Pathophysiology

  • Refractoriness is defined as the failure to obtain a satisfactory response to transfusion of unselected platelet components.
  • One adult therapeutic dose (ATD) of platelets (four random pools or a single apheresis unit) typically raises the platelet count by 20-40×109/L.
    • A platelet count increment of <10×109/L between 1-24 hours after transfusion of 1 ATD on two separate occasions is indicative of refractoriness.
  • Universal leukodepletion in the UK has dropped the incidence of alloimmunisation from 50% to 10-25% (the residual number of alloimmunised people is largely due to women exposed in pregnancy).
    • Approximately 25-30% of patients who are alloimmunised become refractory to platelet transfusion (TRAPS study)
    • Leukodepletion was shown in the TRAPS study to be the most effective way of reducing the risk of alloimmunisation.
    • Leukodepleted components cause primary HLA immunisation in <3% of recipients.
    • Leukodepletion is best performed at the point of component preparation.
  • Usually the result of increased destruction. Causes are:
    • Immune
      • Alloimmune
        • Anti-HLA (human leukocyte antigen) class I antibodies
        • Anti-HPA (human platelet antigen) antibodies
      • Autoimmune
        • Immune thrombocytopaenic purpura (ITP)
        • Drug-induced ITP
    • Non-immune
      • Consumptive coagulopathy
        • Sepsis
        • Bleeding
      • Disseminated intravascular coagulation
      • Microangiopathic haemolytic anaemia
      • Hypersplenism

Investigation

  • If a patient has proven platelet refractoriness, then blood should be sent to look for HLA antibodies.
  • While awaiting confirmation, patients should be transfused with ABO-matched, fresh (<3 days old) platelets.
  • If a patient has HLA antibodies, then HLA-matched platelets should be used and the response to platelet transfusion assessed. Patients with a good response should continue HLA-matched product transfusion.
  • If a patient has a poor response to HLA-matched platelets, ensure that the HLA match is grade A. If it is and the response is still poor, test for HPA antibodies. Patients with both HLA and HPA antibodies should be provided with both HLA and HPA-matched platelets.

Management of HLA antibodies

  • Patients should be transfused with irradiated, HLA-matched platelets.
  • Ideally, platelets should be “A” matched (donor antigens fully matched with recipient antigens).
  • Grading of HLA matching:
    • A: donor and recipient antigens fully matched.
    • B1: donor expresses one antigens that the recipient does not, but no antigens against which HLA-antibodies are directed.
    • B2: donor expresses two antigens that the recipient does not, but no antigens against which HLA-antibodies are directed.
    • B3: donor expresses three antigens that the recipient does not, but no antigens against which HLA-antibodies are directed.
    • B4: donor expresses four antigens that the recipient does not, but no antigens against which HLA-antibodies are directed.
    • C: donor expresses antigens against which recipient HLA antibodies are directed. These should be avoided.
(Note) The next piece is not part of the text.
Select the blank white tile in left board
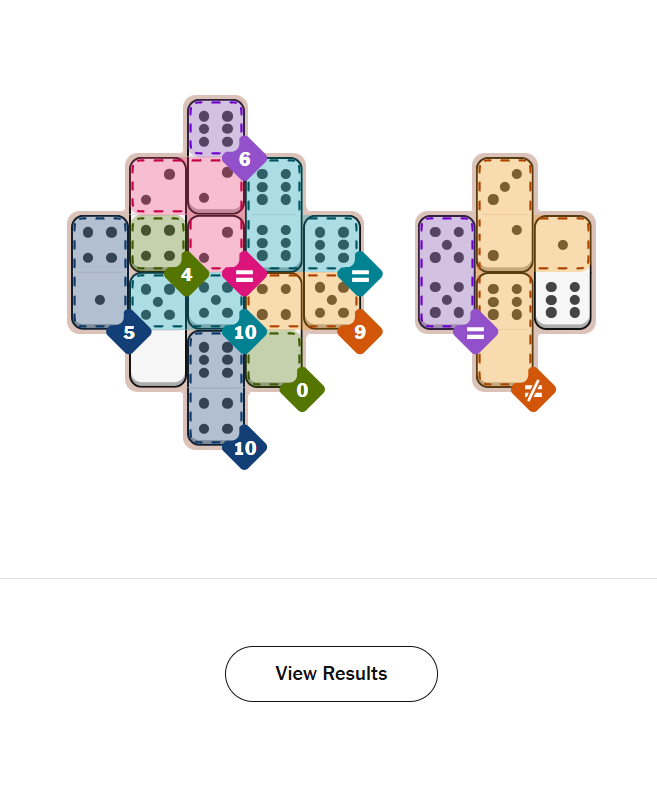Image resolution: width=657 pixels, height=796 pixels. (x=158, y=357)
Inherited Thrombocytopathies (Glanzmann thrombasthenia or Bernard-Soulier syndrome)

  • These patients have platelet function defects which increase their bleeding risk even when the platelet count is normal or near-normal.
  • They may require platelet transfusion when bleeding.
  • Platelet products for such individuals should be ABO-compatible, HLA-matched and irradiated to prevent alloimmunisation. 
  • Insofar as possible, patients should receive alternatives to platelet transfusion (e.g. rFVIIa) to prevent alloimmunisation against GPIIb/IIIa (Glanzmann) or GPIb-IX-V (BSS).